Le principal problème de cette série, ce sont les dialogues, qui sonnent très artificiels. Je peux comprendre que l'on fasse parler des personnages des années quarante avec des propos racistes nipponophobes de l'époque comme "face de citrons", mais les personnages ne semblent pas sortir les phrases parce qu'ils les vivent, mais parce que le scénario en a décidé ainsi.
Et c'est dommage, car Berthet est un illustrateur que j'aime bien. Je partage son fétichisme pour le glamour californien des années 1940-1950, qu'il croque avec amour. Mais c'est davantage un illustrateur qu'un constructeur de récit : il aime bien dessiner une image qui à elle seule semble contenir toute une histoire, sauf que la bande dessinée, ce sont des images reliées entre elles. Et ici, certaines cases sont là uniquement pour servir de liant entre celles qui comptent vraiment. Et comme le texte n'aide pas...

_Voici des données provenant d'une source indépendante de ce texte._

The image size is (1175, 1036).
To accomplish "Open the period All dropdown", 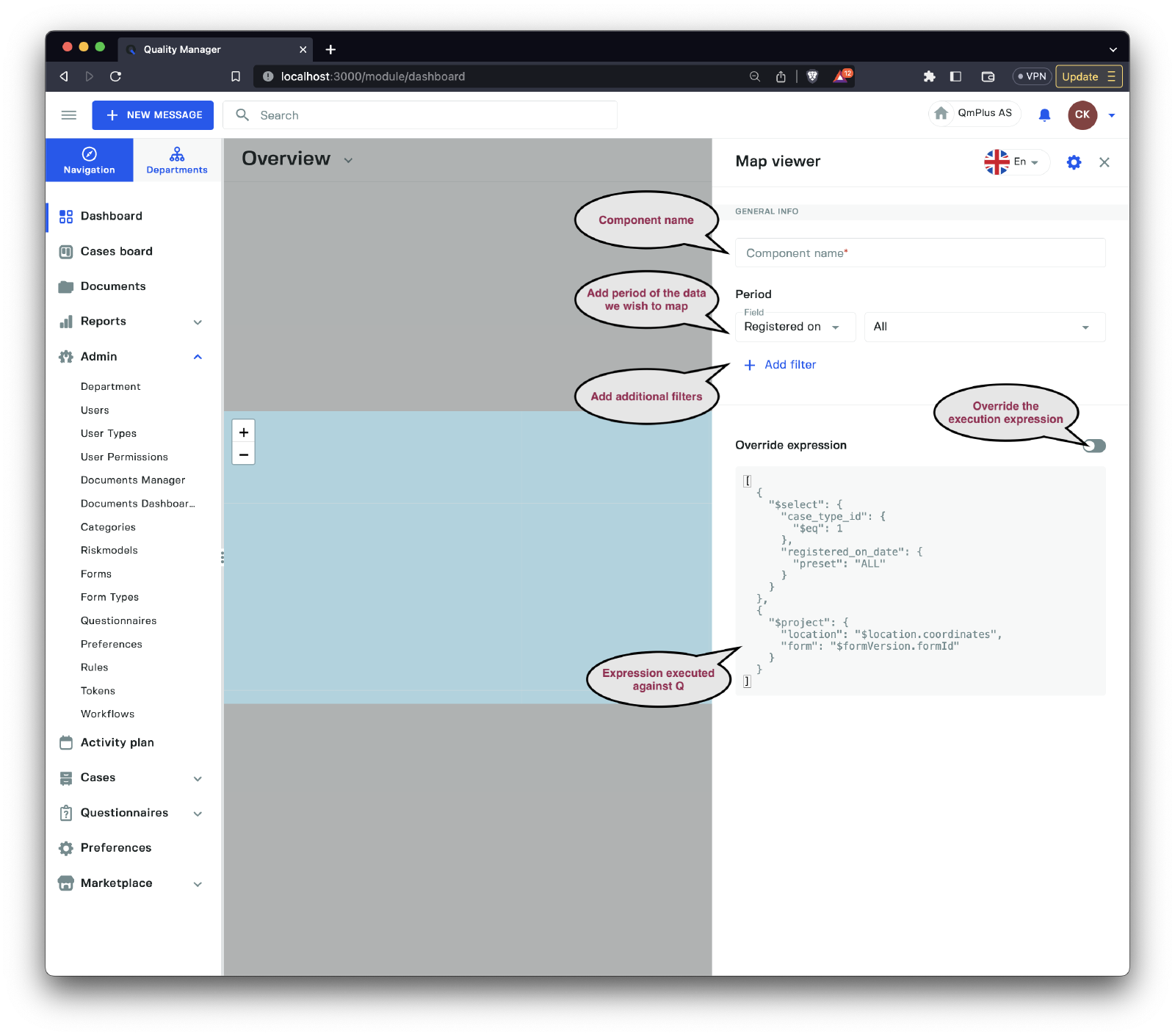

Encore une fois c'est dommage car il y a une cohérence des trois premiers tomes, qui sont assez construits. Mais on retient surtout l'ambiance assez malsaine de fétichisme/prédation qui entoure des femmes comme Dottie. Ce serait bien si l'héroïne avait une certaine épaisseur psychologique, mais ce n'est pas le cas.
A fonds, on a ici une bande dessinée qui prétend réfléchir sur le fétichisme dont les femmes sont l'objet, mais qui n'arrive pas à comprendre leur psyché pour en faire des personnages intéressants.
A l'aune des études actuelles sur le male gaze, Pin-up est sans doute une série qui a mal vieilli, et qui pêche, paradoxalement, par une forme de candeur.